All of our procedures begin by injecting a small amount of local anesthetic through a very small needle. It feels like a little pinch and then a slight burning as the local anesthetic starts numbing the skin. After the skin is numb, the procedure needle feels like a bit of pressure at the injection site. The actual placement of the needle is not painful. However, keep in mind the nerve root is pinched and irritated. If the needle tip brushes against the nerve during placement, you may feel a “zing” down the nerve root, similar to striking your “funny bone”. During the injection of the local anesthetic, there may be a temporary shooting pain along the nerve root’s normal distribution until the local anesthetic sets in, usually in about 15 seconds. These sensations are normal and if they are very similar or identical to the pain that you normally experience then this information is very helpful in confirming the diagnosis of the “pain generator” in your case. It is very important that you let the doctor know doing the injection if you feel the typical shooting pain or not as the needle is nearing your nerve!   If the radiating pain you feel during the procedure is not in the normal distribution that you feel this is helpful information as well.   If you do not feel any radiating pain, then the needle may not have gotten close enough to the nerve. The medicine could still reach the nerve through diffusion so the block may still give diagnostic information, but we prefer to get the needle as close to a nerve as possible without injuring the nerve.

 

 

HOW IS IT DONE?

It is typically done with you lying on your stomach for thoracic or lumbar and on your back for cervical blocks. Your vital signs will be monitored. In addition to your doctor and the x-ray technician, there will be a nurse in the room at all times if you have any questions or discomfort during the procedure. The skin on the back or neck is cleansed with antiseptic solution, and then the procedure is performed.

 

 

 

WHAT SHOULD I EXPECT AFTER THE INJECTION?

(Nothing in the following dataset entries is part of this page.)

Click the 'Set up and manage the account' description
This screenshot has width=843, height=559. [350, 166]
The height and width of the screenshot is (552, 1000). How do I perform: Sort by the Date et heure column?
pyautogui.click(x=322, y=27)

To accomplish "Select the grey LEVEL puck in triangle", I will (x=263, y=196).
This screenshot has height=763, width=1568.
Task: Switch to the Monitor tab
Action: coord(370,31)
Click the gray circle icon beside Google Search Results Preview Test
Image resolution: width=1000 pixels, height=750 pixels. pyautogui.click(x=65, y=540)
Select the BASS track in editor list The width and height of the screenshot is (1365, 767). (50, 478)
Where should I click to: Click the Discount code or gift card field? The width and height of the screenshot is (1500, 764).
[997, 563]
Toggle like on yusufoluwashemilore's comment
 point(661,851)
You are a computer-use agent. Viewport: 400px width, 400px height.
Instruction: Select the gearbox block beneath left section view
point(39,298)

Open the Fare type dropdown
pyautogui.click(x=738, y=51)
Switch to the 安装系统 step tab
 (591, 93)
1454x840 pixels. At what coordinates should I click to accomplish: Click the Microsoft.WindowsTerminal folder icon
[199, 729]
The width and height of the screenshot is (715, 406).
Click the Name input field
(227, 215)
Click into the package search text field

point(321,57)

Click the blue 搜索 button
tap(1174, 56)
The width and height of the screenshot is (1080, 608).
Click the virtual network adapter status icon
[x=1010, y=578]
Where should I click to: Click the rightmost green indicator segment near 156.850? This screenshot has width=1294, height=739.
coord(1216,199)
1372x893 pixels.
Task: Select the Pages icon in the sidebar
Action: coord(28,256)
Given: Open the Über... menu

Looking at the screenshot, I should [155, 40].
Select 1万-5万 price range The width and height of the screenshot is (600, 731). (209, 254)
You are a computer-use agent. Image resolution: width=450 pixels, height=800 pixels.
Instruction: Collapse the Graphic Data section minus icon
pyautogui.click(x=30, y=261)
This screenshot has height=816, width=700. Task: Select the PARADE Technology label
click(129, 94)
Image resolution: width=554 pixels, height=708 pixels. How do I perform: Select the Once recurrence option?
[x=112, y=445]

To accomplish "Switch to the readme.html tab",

Immediately after the injection, you may feel your legs or arms, along that specific nerve root, becoming heavy, numb or weak. You may notice that your pain may be gone or considerably less. This is due to the effect of the local anesthetic. Your pain may return, and you may have some soreness at the injection site for a day or so. It is very important to be careful for several hours afterwards to avoid falling due to weakness if done on the lumbar or thoracic spine or dropping or mishandling things with your hand or arm if done on the cervical spine. This should resolve with the passage of hours but if it persists beyond 8 or so hours please notify our team.

 

HOW LONG DOES IT LAST?

The immediate effect is from the local anesthetic injected. This wears off at varying time intervals. It may last only 30 minutes, or it may last up to several weeks or months. The length of time that you experience relief is not as important as how much relief you experienced. Please document carefully even hourly for the first day or so.   If lucky some even get long term relief of the pain from the nerve block. Of course, that would not only be of diagnostic but therapeutic benefit!

Risks vs Benefits:

Like all procedures or tests there are risks and benefits. The benefit as above is to localize a potential target for surgery when patients have multiple possible causes. The goal here is limiting surgery to the least invasive option possible by treating only the cause of the pain not all the abnormalities on an MRI.   The risks include nerve injury, bleeding, post procedure increased pain, allergic reactions, spinal headache, infection and very rarely major neurological complications including the very rare risk of paralysis. Complications are very unlikely and most if they occur can be resolved with treatment. Nevertheless, all procedures and tests have risks.

Conclusion

Selective nerve root blocks are important to help identify the nerve root of origin of your radiating nerve pain. Although the procedure may be uncomfortable, our staff is dedicated to making you as comfortable as possible during the procedure.